Xenophon, Hellenica

Xenophon (c.430–354 BCE) was a native of Athens who wrote about contemporary events and people. He was also a soldier and mercenary. These excerpts are taken from his account of the war between Sparta and Thebes in 369-8 BCE, during which Dionysius of Syracuse sent Celtic mercenaries to fight on the side of Sparta.

The following is from Xenophon in Seven Volumes, trans. Carleton L. Brownson. Harvard University Press, Cambridge:1918-1921.


§ 7.1.20. Just after these events had happened, the expedition sent by Dionysius to aid the Lacedaemonians sailed in, numbering more than twenty triremes [war galleys]. And they brought Celts, Iberians, and about fifty horsemen. On the following day the Thebans and their allies, after forming themselves in detached bodies and filling the plain as far as the sea and as far as the hills adjoining the city, destroyed whatever of value there was in the plain. And the horsemen of the Athenians and of the Corinthians did not approach very near their army, seeing that the enemy were strong and numerous.

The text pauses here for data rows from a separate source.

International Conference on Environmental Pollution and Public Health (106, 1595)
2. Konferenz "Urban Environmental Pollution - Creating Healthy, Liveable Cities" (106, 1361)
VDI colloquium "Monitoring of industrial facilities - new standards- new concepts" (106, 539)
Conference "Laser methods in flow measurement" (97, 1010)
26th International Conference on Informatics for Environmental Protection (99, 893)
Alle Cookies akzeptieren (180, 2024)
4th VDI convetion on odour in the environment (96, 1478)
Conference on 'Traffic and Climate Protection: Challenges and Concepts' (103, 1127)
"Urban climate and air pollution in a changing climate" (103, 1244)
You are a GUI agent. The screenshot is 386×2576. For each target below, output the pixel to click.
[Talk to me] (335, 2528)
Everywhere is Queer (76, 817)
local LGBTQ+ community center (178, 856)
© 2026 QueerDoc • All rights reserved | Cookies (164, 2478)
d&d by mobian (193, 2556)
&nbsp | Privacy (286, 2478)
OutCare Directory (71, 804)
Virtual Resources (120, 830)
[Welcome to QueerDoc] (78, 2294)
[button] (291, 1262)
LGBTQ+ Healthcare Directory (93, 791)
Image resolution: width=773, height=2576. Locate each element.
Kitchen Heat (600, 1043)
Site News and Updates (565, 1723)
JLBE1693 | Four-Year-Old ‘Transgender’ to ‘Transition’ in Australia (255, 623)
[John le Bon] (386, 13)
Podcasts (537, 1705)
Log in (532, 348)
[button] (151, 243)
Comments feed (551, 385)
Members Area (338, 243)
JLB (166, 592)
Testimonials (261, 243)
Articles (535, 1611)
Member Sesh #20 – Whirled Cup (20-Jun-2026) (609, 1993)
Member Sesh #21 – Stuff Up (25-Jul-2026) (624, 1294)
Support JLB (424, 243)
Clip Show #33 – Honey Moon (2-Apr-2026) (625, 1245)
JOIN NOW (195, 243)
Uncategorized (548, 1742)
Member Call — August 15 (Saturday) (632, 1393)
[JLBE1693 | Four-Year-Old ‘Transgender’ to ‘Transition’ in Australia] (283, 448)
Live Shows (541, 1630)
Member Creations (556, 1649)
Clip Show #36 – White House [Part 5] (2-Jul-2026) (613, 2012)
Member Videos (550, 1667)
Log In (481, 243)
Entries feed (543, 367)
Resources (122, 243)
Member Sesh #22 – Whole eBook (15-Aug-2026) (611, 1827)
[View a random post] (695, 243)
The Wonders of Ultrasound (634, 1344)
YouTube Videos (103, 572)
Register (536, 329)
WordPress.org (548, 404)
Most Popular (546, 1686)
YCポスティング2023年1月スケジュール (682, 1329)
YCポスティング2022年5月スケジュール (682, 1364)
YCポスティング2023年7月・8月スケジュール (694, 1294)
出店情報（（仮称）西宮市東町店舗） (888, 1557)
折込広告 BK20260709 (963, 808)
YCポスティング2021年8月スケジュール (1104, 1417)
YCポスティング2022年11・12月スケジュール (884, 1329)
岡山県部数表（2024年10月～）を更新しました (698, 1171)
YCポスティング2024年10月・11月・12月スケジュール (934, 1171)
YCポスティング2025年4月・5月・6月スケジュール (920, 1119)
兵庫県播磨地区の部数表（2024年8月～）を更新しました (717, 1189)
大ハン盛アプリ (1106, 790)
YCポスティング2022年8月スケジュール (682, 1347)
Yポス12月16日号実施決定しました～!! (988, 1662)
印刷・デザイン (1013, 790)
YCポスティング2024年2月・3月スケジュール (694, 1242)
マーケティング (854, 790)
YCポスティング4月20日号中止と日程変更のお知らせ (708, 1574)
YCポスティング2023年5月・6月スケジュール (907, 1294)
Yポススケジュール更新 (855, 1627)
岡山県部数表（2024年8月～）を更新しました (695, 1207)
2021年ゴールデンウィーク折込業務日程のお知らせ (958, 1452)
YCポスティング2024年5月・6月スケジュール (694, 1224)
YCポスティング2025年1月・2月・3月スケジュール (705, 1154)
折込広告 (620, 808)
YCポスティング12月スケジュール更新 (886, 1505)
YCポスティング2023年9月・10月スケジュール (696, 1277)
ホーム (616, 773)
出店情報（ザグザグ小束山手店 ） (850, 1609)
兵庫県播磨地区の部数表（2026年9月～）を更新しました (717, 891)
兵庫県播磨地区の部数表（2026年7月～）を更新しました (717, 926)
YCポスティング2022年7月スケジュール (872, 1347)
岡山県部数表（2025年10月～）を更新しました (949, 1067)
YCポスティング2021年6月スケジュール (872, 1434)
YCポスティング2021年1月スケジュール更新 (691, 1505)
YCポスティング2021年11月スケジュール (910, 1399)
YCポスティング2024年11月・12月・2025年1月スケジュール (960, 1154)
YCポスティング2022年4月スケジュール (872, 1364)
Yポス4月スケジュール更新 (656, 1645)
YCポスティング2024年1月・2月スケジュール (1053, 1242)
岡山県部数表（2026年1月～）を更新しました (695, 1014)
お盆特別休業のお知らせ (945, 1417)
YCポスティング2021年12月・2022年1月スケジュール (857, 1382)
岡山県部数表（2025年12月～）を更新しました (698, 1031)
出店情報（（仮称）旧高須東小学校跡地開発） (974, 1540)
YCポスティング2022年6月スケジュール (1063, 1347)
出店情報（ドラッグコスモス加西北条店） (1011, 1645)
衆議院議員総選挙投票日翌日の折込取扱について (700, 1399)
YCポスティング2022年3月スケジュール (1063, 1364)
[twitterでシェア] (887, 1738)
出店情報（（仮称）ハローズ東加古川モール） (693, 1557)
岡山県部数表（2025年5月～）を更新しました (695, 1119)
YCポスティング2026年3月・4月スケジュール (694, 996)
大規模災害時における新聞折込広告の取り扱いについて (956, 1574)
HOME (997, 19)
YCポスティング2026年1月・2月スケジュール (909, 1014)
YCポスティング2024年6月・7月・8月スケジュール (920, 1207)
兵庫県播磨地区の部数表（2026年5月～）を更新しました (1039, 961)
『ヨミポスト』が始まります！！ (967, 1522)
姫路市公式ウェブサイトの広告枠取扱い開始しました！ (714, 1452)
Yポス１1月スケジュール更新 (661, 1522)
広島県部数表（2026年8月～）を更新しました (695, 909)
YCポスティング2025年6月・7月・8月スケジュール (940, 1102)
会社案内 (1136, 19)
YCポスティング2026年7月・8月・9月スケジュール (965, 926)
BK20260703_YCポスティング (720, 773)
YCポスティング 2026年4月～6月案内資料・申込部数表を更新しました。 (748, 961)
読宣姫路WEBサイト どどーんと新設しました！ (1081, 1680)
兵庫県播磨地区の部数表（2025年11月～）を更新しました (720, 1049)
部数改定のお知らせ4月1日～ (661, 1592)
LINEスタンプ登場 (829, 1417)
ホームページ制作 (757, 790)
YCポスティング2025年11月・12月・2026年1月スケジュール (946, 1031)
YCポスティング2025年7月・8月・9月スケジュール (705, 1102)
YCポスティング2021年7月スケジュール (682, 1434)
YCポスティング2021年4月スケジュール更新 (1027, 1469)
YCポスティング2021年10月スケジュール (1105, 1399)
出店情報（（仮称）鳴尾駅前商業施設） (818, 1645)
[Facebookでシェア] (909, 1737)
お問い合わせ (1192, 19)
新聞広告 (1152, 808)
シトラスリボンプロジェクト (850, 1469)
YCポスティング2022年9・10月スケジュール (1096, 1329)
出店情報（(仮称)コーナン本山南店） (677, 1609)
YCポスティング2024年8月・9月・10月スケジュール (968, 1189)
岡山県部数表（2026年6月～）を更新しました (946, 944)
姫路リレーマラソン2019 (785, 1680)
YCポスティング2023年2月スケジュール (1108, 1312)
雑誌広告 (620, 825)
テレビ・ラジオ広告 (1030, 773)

§ 7.1.31. When these words had been spoken, it is said that from a clear sky there came lightnings and thunderings of favourable omen for him; and it chanced also that on the right wing was a sanctuary and a statue of Heracles [the ancestor of the kings of Sparta]. As a result, therefore, of all these things, it is reported that the soldiers were inspired with so much strength and courage that it was a task for their leaders to restrain them as they pushed forward to the front. And when Archidamus led the advance, only a few of the enemy waited till his men came within spear-thrust; these were killed, and the rest were cut down as they fled, many by the horsemen and many by the Celts.